We’re actually already experimenting with early hybrids: simple garments created in 3D, fitted to ASOS avatars, rendered into a variety of poses, and then made photoreal through AI post-processing. This is something I expect we’re going to see much more of the near future, too, as different design, development, and product teams find the right tools for their workflows, rather than being asked to conform to a vision that might not be right for the way they actually work.

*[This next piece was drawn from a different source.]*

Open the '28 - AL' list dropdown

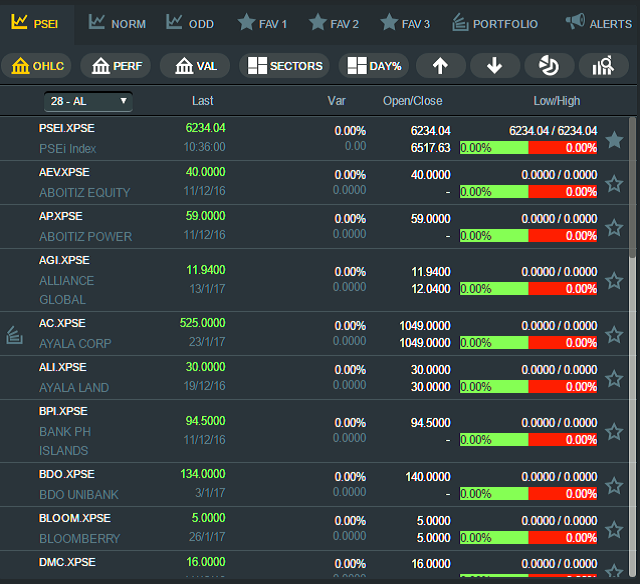88,101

From here, based on our experience, I see the market dividing along logical lines:

  • Mass market fashion → mostly AI-first
  • Technical categories → 3D-first
  • The wider future → hybrid, with AI providing the easy onramp and offramp, and 3D providing precision where it matters

To put it as succinctly as I can: 3D isn’t disappearing, it’s becoming correctly embedded into the parts of the industry where it truly belongs and where it can create transformational value, without necessarily needing overstretched designers to learn how to become part of a complete digital pipeline.

Designer-first, not tool-first

One of the biggest mistakes of the past decade, I believe, was assuming 3D was “for everyone.” 

If we reframe this statement to “the value of 3D is for everyone” then it continues to hold water, because the beneficiaries of everything I’ve just written about (technical accuracy, DPPs, true simulation, automation) will be scattered across the extended product journey.

But if we confine ourselves to looking at which tools specific teams want to use, then the statement can be made even simpler: tools should adapt to designers, not designers to tools.

This is something that I think the DPC community tends to overlook, and it’s also part of the reason that the design community has such a strong emotional reaction to AI along two very different axes. 

I’ll never forget a hand-painted print designer I spent time with, who was upset the first time she realised AI could mimic her “style” in seconds. Her fear wasn’t irrational at all: it was deeply human, and it existed on the complete opposite end of the spectrum to the reaction that creative professionals can sometimes have to 3D. She wasn’t concerned that what she was seeing was too hard to use, or that it would create too much of a burden on her time. She wanted reassurance that a tool that seemed so easy to use was going to complement her eye – not replace. She wanted to know that her composition, detail, and brand handwriting weren’t just going to be replicated by a model, but that the model could become a useful collaborator for her.

Creatives understand that their value is foundational. They have skills in fit, function, fabric behaviour, art, and other specialist areas that they want to be able to express, to elevate, and to communicate using technology. This is how they judge the value of design and development solutions, and it’s how we should judge them as well.

Neither 3D nor AI is about creating talent, but rather it’s about amplifying it in ways that make sense to the people who have acquired those skills and who use them to create value for brands like ours.

If I was given the task of redesigning fashion education today, I’d mandate those foundations first, followed by AI literacy to give people the widest possible pool of technology options with the lowest skill floor.

In that curriculum, 3D would remain a high-value specialist discipline with a high skill ceiling, and a key data and technical foundation for the broader transformation initiatives that are slowly reshaping the industry, because in most environments, that’s where it works best.